Pointing data for screenshots:

════════

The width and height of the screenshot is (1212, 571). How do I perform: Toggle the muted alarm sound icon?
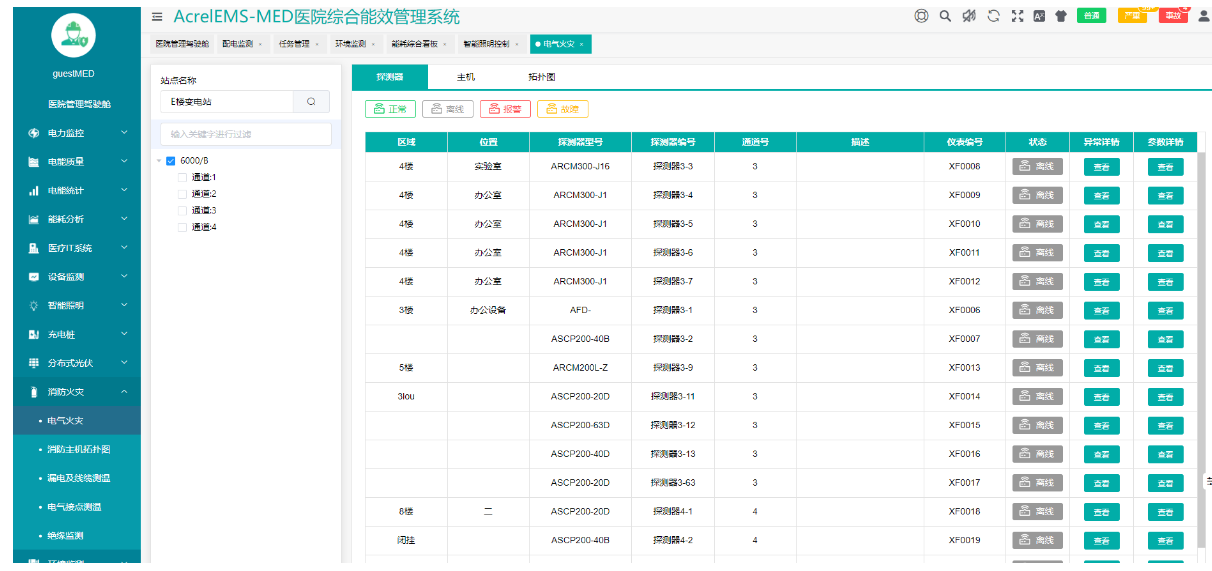[x=968, y=16]
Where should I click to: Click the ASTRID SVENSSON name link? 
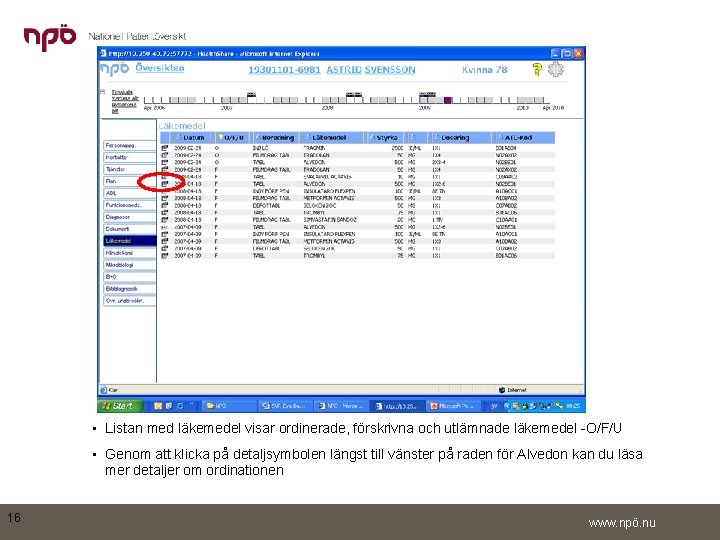371,70
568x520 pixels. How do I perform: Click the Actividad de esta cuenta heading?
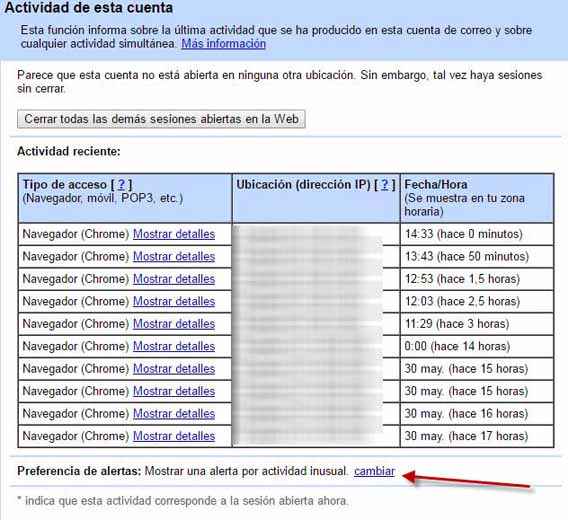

════════

*Work instructions*
Please write out the lines above word for word, leaving out the pictures.

*Full answer*
The width and height of the screenshot is (1212, 571). How do I perform: Toggle the muted alarm sound icon?
[x=968, y=16]
Where should I click to: Click the ASTRID SVENSSON name link? 
371,70
568x520 pixels. How do I perform: Click the Actividad de esta cuenta heading?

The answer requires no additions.